==== DOCUMENT EXCERPT ====

Film Review: ‘Shaun the Sheep’

In a world of CGI animation, ‘Shaun the Sheep' breaks from the herd|

“Shaun the Sheep” is an 85-minute odyssey about two of the most basic human (or ruminant) desires: the need to get away and the need to come back home. It is defiantly analog from the get-go-the opening sequence highlights not just barnyard animals but also photographs that come from film negatives and a portable cassette player that provides the soundtrack.

It’s clear that the time-consuming nature of claymation leads to a concision in shots. Through inventive cutting, directors Mark Burton and Richard Starzak put Shaun and his sheep brethren through their daily paces at great speed.

The sheep have purple-lidded eyes, sly sideways grins and burning desire for a day off from the farm (and their benevolent but dim master, the Farmer). So they break out, thanks to interspecies cooperation: bribing a nonplussed duck, letting the pigs be piggish and, of course, incapacitating the Farmer by making him count sheep. His snoring form is stuffed into a caravan wagon that conspires to rumble away, downhill, and get stuck far from the farm in the Big City.

After his crash landing, the Farmer suffers from memory loss and the sheep are forced on the run by that classic antagonist: the stray animal collector. Luckily, Shaun is a natural leader of livestock and has his mates well disguised in thrift shop finds, with the littlest one expertly disguised as a sheep-shaped backpack.

==== GIVEN ENTRIES ====

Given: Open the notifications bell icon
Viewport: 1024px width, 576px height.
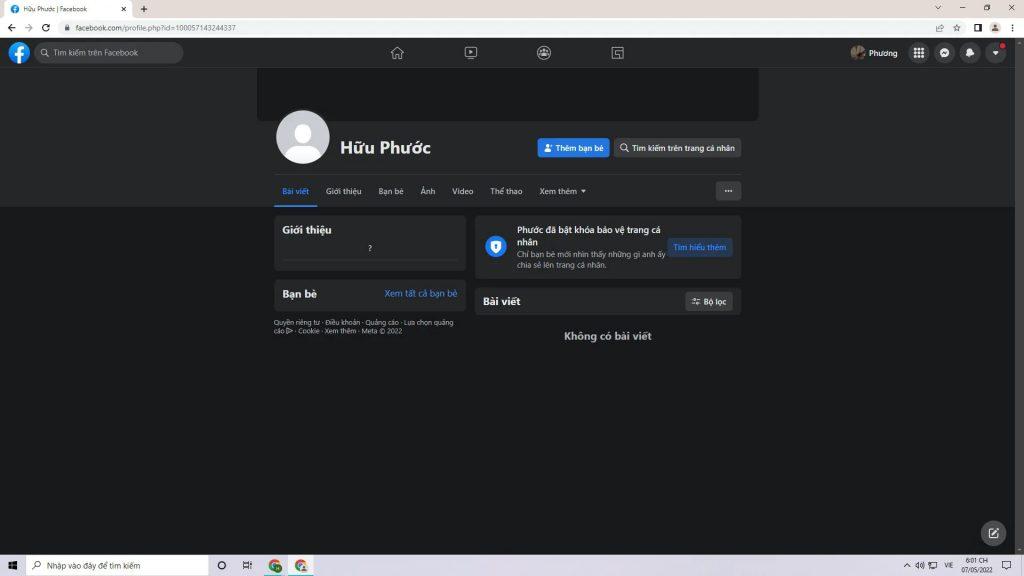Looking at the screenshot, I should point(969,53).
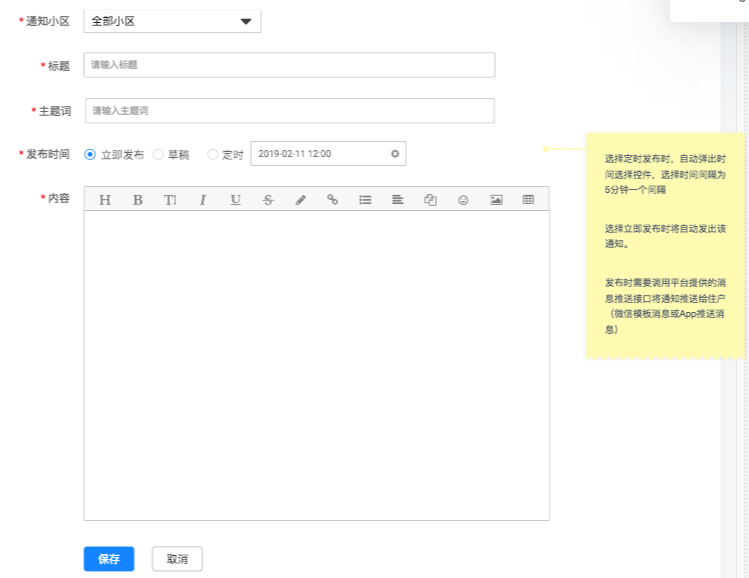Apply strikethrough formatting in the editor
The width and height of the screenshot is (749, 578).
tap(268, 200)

====
==== GIVEN ENTRIES ====

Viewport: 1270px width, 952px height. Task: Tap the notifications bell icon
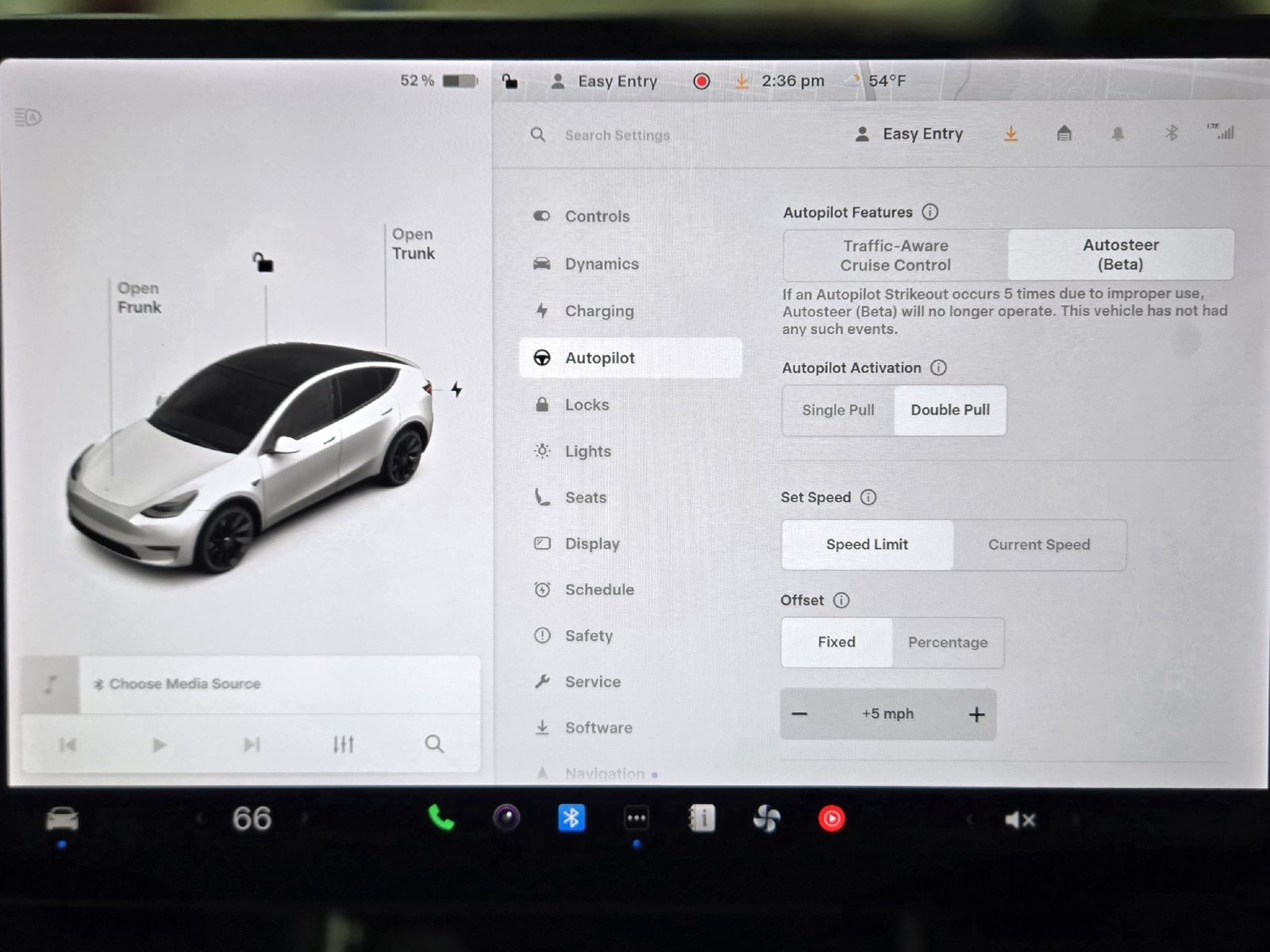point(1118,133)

====

__TO DO__.
Swap "odyssey" for "adventure" in the passage of the Shaun the Sheep review that opens with "Film Review: ‘Shaun" and closes with "provides the soundtrack.", then write out that passage. The material above is separate from the Shaun the Sheep review.

__THE OUTPUT__.
Film Review: ‘Shaun the Sheep’

In a world of CGI animation, ‘Shaun the Sheep' breaks from the herd|

“Shaun the Sheep” is an 85-minute adventure about two of the most basic human (or ruminant) desires: the need to get away and the need to come back home. It is defiantly analog from the get-go-the opening sequence highlights not just barnyard animals but also photographs that come from film negatives and a portable cassette player that provides the soundtrack.